Montgomery County Council member George L. Leventhal says he's getting a lot of calls from churchgoers who say they are praying for him.
Leventhal (D-At Large) and other council members find themselves in the middle of a political struggle between environmental groups and two churches over what development, if any, should be allowed in the county's agricultural reserve.
Leaders of the churches, Bethel World Outreach Ministries and Seneca Creek Community, have mobilized members to lobby for proposals to build new complexes in the county's nationally recognized reserve. Environmentalists say they are mounting opposition because the projects would be the beginning of the end of efforts to keep the far northern and western edges of Montgomery rural.

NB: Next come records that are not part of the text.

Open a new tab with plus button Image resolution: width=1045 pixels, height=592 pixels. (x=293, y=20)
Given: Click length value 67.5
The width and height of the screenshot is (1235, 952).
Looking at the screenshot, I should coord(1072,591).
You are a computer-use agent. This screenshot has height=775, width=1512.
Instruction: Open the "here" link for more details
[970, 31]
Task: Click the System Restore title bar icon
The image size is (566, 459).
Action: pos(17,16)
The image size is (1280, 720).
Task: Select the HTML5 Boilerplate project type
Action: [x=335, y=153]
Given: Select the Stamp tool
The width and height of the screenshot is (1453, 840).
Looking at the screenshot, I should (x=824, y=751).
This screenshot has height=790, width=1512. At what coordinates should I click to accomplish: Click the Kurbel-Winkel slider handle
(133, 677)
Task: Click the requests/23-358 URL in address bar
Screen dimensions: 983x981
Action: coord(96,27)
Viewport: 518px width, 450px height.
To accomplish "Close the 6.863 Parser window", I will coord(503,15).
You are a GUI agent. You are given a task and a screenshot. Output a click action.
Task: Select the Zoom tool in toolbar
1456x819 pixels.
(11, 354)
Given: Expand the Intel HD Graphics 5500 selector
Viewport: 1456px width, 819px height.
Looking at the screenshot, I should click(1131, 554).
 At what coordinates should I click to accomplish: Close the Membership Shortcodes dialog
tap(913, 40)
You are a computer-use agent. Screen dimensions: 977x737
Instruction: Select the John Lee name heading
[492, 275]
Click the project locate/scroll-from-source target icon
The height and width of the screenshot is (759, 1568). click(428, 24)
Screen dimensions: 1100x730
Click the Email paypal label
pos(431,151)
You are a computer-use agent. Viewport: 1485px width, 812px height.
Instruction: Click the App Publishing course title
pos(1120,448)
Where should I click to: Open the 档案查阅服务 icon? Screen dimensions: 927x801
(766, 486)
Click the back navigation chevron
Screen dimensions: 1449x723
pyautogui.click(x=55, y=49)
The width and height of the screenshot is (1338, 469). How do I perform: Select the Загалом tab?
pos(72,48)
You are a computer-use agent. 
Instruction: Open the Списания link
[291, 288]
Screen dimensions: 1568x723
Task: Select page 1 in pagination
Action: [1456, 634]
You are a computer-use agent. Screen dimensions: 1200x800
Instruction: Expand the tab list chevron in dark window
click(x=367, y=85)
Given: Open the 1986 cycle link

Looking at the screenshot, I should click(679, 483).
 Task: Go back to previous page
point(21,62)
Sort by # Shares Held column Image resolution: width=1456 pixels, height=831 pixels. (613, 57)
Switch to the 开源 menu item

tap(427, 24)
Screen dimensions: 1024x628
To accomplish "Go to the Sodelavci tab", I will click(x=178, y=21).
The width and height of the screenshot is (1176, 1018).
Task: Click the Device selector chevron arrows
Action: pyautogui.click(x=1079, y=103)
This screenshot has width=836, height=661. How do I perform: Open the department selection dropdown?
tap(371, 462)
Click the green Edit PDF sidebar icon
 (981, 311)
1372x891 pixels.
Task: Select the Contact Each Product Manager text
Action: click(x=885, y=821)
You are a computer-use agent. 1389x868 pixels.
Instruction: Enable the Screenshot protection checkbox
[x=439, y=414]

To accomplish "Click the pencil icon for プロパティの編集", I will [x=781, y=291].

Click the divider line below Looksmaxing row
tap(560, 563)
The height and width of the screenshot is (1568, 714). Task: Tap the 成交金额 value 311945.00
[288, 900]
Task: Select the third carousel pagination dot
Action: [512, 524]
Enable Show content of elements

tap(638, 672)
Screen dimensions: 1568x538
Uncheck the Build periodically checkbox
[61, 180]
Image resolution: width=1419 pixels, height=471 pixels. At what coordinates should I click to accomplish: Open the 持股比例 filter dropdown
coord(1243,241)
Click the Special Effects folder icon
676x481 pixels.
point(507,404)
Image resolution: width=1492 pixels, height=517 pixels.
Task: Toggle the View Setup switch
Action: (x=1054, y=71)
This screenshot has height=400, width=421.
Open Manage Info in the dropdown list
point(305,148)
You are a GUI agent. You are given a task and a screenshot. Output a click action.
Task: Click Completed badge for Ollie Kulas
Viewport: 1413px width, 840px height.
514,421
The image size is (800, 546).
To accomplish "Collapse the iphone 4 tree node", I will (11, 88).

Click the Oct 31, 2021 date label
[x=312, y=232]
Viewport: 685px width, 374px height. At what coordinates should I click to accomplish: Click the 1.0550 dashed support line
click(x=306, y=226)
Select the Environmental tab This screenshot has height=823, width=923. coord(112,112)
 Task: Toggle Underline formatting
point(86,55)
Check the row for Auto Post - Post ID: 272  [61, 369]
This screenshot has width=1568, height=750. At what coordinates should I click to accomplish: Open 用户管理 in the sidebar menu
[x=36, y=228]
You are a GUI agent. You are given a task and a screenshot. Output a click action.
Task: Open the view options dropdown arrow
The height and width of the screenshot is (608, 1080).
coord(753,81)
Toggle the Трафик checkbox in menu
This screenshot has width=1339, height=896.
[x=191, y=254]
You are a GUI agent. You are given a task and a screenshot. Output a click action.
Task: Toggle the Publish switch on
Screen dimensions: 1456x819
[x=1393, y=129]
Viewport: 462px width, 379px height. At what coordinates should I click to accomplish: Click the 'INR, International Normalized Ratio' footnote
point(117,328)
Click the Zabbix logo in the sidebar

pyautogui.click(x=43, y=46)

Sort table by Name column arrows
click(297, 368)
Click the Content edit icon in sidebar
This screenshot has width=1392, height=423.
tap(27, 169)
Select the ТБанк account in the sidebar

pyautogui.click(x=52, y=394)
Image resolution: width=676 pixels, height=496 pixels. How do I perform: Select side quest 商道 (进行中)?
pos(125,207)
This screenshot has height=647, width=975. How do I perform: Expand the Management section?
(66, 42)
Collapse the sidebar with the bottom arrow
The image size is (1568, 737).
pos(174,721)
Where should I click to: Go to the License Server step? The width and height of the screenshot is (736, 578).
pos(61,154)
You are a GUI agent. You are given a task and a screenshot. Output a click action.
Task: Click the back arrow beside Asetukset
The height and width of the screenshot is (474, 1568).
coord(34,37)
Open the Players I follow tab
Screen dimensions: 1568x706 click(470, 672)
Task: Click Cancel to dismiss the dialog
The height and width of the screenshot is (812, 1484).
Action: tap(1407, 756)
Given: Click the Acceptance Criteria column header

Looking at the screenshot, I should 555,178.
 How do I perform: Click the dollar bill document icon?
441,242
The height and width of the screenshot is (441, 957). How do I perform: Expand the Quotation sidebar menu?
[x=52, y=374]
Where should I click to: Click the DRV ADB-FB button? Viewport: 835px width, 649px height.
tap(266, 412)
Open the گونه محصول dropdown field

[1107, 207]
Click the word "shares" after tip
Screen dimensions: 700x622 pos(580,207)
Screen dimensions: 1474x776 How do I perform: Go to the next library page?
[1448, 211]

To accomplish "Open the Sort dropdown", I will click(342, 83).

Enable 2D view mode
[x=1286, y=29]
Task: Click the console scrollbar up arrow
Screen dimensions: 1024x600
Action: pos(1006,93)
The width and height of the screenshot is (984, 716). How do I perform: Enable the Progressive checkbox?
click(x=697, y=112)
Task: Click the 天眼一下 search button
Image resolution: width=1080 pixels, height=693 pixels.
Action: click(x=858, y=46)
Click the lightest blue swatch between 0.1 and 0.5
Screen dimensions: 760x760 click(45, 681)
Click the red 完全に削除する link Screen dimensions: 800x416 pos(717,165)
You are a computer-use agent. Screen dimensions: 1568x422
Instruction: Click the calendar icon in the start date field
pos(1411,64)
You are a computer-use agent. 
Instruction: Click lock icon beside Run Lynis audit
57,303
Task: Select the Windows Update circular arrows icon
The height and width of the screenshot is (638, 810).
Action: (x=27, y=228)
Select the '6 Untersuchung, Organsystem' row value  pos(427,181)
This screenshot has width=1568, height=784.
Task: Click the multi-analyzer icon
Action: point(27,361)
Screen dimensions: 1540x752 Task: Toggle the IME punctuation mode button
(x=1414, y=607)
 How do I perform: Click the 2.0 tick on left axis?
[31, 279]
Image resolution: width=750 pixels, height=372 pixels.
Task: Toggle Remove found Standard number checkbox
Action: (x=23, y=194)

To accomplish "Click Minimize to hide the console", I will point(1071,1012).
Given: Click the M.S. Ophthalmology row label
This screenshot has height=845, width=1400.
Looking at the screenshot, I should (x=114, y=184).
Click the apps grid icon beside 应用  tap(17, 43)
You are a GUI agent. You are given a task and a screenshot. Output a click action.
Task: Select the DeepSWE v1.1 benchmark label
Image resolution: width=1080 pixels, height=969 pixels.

"To say no to a church is to say no to individuals and families, children and senior citizens," Bishop Darlingston G. Johnson, presiding prelate of Bethel World Outreach Ministries, wrote to council members, who are scheduled to hold a hearing on the issue today.
Environmentalists, who have the backing of some other faith groups in the county, are even more direct. "We do have an election coming up, and the Sierra Club makes endorsements before the election," said Anne Ambler, chair of the Montgomery County Group of the Sierra Club.
At issue before the council are efforts by the 2,500-member Bethel World Outreach church in Silver Spring, which has a largely black congregation, and 2,000-member Seneca Creek Community Church in Germantown to move to larger complexes in the agricultural reserve.
Leaders of both congregations say they have outgrown their locations. And with land scarce and real estate prices high, both turned to the agricultural reserve for a new home.
For 25 years, Montgomery officials have shielded the reserve -- about one-third of the county's land -- from most development. A vast swath of green that runs across the northern and western edges of the county, it is home to more than 350 horticultural businesses and 500 farms that produce corn, soybeans, wheat and other crops.
Some churches have used an exemption in county zoning that gives "private institutional facilities," such as day-care centers and private schools, more flexibility to build on the reserve. But county leaders would have to approve the extension of water and sewer lines to new churches.
With eight of the nine council seats held by Democrats, and with environmentalists and the faith community viewed as vital Democratic constituencies, the council is on edge.
"If this is not handled in a fair, reasonable and balanced way, you have the real prospect of pitting the entire religious community against people who live in the ag reserve and environmentalists," said council member Steven A. Silverman (D-At Large), a candidate for county executive. "It is probably the thorniest issue this council will have to deal with."
Silverman and former council member Isiah Leggett, his likely opponent for the Democratic nomination next year, say they favor finding a way to accommodate the churches' needs while protecting the reserve.
Montgomery County Executive Douglas M. Duncan, who is campaigning for the Democratic nomination for governor, also has an interest in the debate.
On the campaign trail, Duncan boasts about the 98,000-acre reserve while noting that Gov. Robert L. Ehrlich Jr. (R) has explored selling some state land. Duncan has also been mining black churches for votes.
Concerned about a slow erosion of the county's rural heritage, the council balked at the churches' requests earlier this year. Council members, with the consent of Duncan, formed a working group of local officials to study the issue while they put the requests on hold.
The working group's findings, to be presented to the council today, will include calls to prohibit sewer hookups for private institutional facilities in the reserve. Those facilities could still install septic tanks, but the working group also recommends that no development in the reserve build on more than 15 percent of the land it owns.
Bruce Johnson, pastor of Seneca Creek Community Church, said recently that he envisions not just a sanctuary but also a day-care center, classrooms, soccer fields and an outdoor amphitheater for his church's new home.
Bethel World Outreach wants to build on 120 acres in the preserve.
Final council action on the proposed zoning changes is expected this fall.
"If it were not a church, I don't think we would have a problem saying no," Leventhal said.